= Apollodorus (runner) =

Apollodorus (Ἀπολλόδωρος; fl. 1st century AD) was an ancient Macedonian runner who, after winning in the Olympics, was killed by lightning on his way back home. He is commemorated by Antipater of Thessalonica in the below epigram (Greek Anthology 7.390):
| Κυλλήνην ὄρος Ἀρκάδων ἀκούεις·
αὕτη σῆμ' ἐπίκειτ' Ἀπολλοδώρῳ.
Πίσηθέν μιν ἰόντα νυκτὸς ὥρῃ
ἔκτεινεν Διόθεν πεσὼν κεραυνός.
τηλοῦ δ' Αἰγανέης τε καὶ Βεροίης
νικηθεὶς Διὸς ὁ δρομεὺς καθεύδει. | You know Cyllene the Arcadian mountain;
That is the monument that covers Apollodorus.

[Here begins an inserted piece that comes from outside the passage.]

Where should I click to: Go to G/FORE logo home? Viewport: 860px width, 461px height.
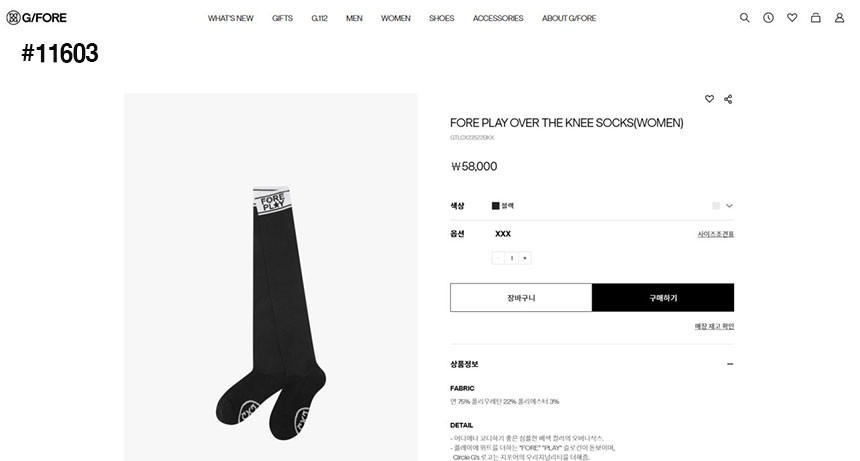click(x=36, y=18)

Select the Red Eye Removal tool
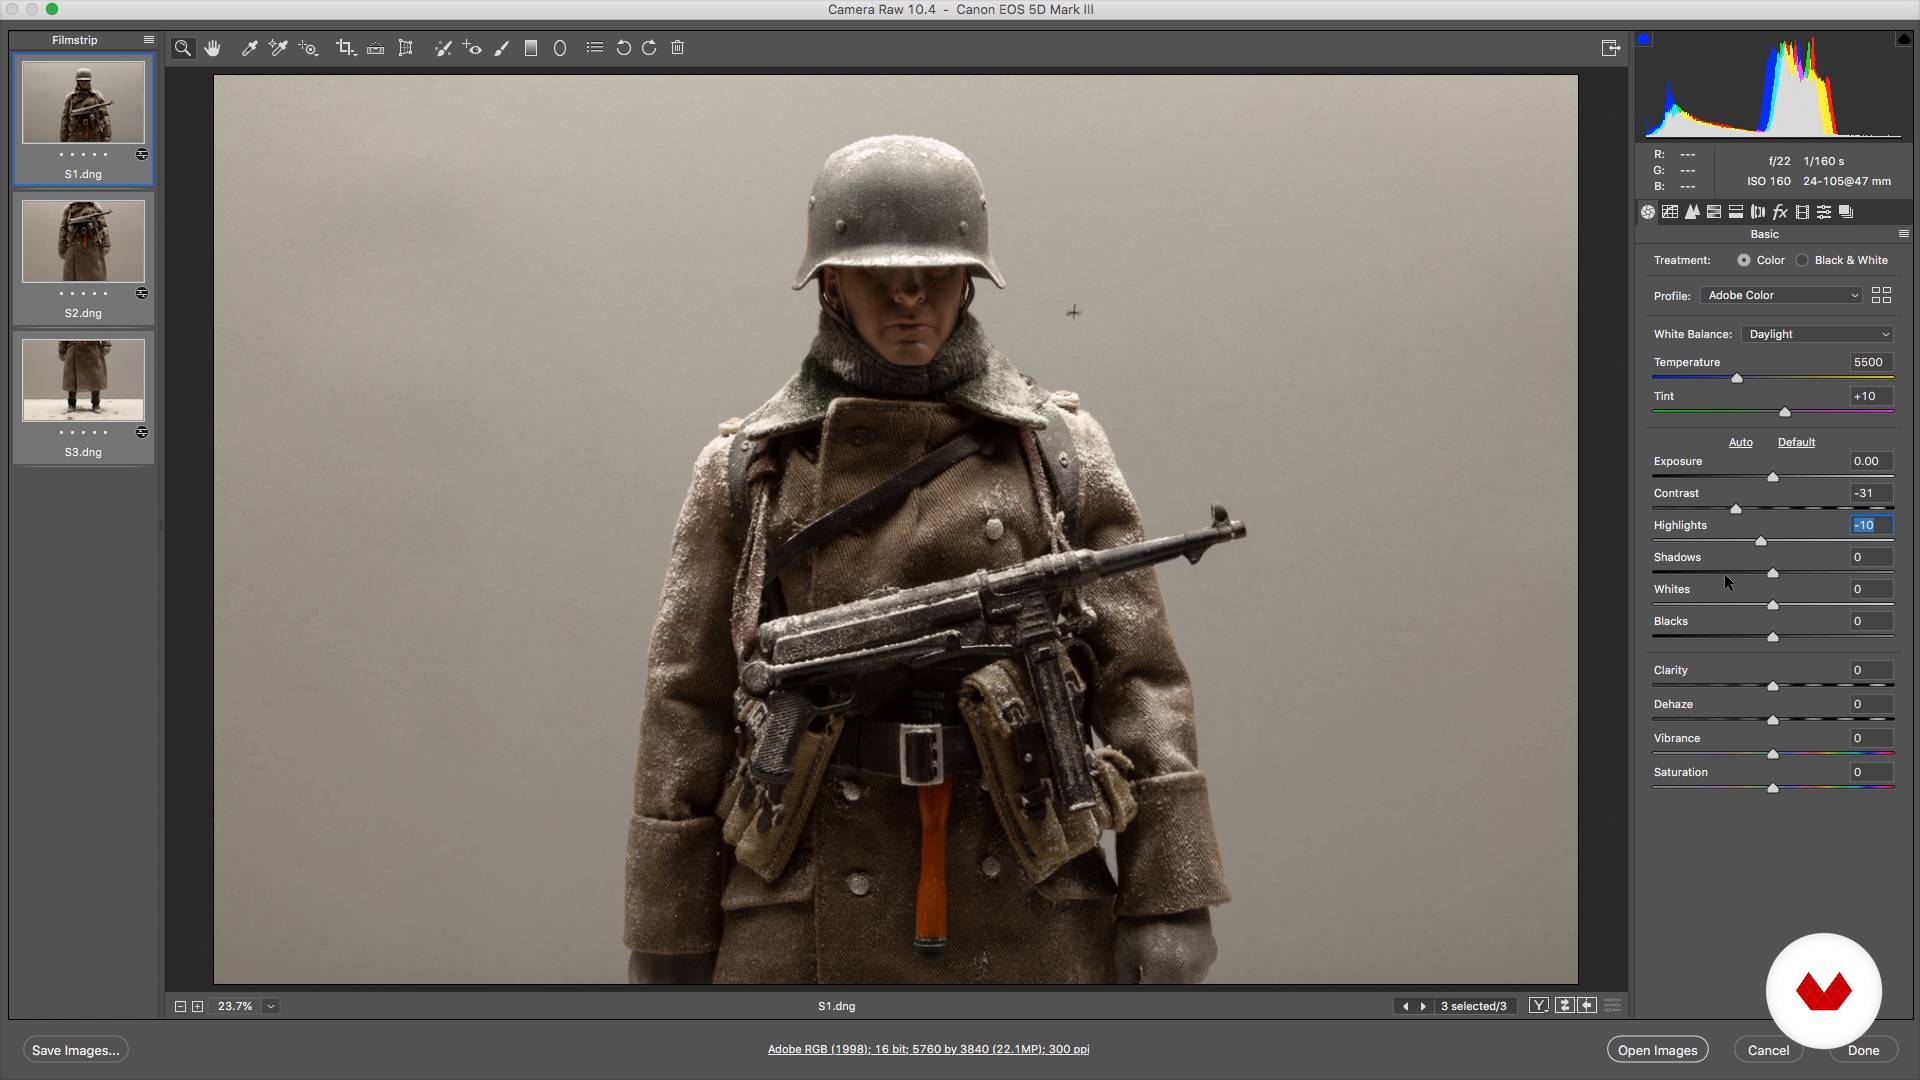(x=472, y=48)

As he returned from Pisa by night
a thunder from Zeus killed him.
Long away from Aiane and Beroia,
beaten by Zeus the runner sleeps. |
Every year the Race of Apollodoros (Δρόμος Απολλοδώρου) is organized in modern Aiani and Veria (Greece).